[Provided material]
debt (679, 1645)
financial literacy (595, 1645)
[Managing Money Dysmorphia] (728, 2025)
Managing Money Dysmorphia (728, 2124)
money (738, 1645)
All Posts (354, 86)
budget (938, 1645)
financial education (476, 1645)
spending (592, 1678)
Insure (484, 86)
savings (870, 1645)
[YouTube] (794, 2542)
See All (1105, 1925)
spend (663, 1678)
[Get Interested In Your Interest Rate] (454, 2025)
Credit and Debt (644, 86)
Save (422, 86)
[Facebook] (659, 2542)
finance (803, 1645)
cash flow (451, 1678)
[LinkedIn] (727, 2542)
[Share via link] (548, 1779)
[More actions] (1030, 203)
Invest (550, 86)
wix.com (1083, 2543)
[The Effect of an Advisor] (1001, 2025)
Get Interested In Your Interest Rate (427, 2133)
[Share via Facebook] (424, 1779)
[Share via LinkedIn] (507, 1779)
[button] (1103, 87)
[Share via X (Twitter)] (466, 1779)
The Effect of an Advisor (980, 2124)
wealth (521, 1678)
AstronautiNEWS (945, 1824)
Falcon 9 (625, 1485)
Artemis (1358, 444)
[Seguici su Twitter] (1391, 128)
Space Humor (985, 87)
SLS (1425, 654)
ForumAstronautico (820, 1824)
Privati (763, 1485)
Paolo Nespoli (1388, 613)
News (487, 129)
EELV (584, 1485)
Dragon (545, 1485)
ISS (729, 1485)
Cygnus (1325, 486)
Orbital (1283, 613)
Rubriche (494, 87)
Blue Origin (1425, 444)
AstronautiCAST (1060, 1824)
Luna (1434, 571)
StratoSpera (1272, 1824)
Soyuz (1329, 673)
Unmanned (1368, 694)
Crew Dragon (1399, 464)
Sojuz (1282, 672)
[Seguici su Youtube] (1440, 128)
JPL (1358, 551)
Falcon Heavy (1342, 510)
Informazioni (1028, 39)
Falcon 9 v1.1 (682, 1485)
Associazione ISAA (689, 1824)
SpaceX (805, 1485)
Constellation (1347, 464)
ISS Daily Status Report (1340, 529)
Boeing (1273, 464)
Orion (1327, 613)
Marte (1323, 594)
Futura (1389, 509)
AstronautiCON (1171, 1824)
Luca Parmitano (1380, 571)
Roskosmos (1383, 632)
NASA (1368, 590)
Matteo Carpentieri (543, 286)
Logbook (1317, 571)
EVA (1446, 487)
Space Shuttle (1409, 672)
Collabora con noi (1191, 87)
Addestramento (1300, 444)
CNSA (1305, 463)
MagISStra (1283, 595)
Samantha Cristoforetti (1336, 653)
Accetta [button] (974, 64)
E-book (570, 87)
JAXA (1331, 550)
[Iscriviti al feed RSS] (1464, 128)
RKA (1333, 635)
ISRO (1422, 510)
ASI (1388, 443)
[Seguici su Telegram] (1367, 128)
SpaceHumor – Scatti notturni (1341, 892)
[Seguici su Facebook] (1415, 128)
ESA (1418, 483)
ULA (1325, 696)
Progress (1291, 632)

[Exercise] Count the lines in the records above that contain "Managing". Reply with the number only.

[Response to this task] 2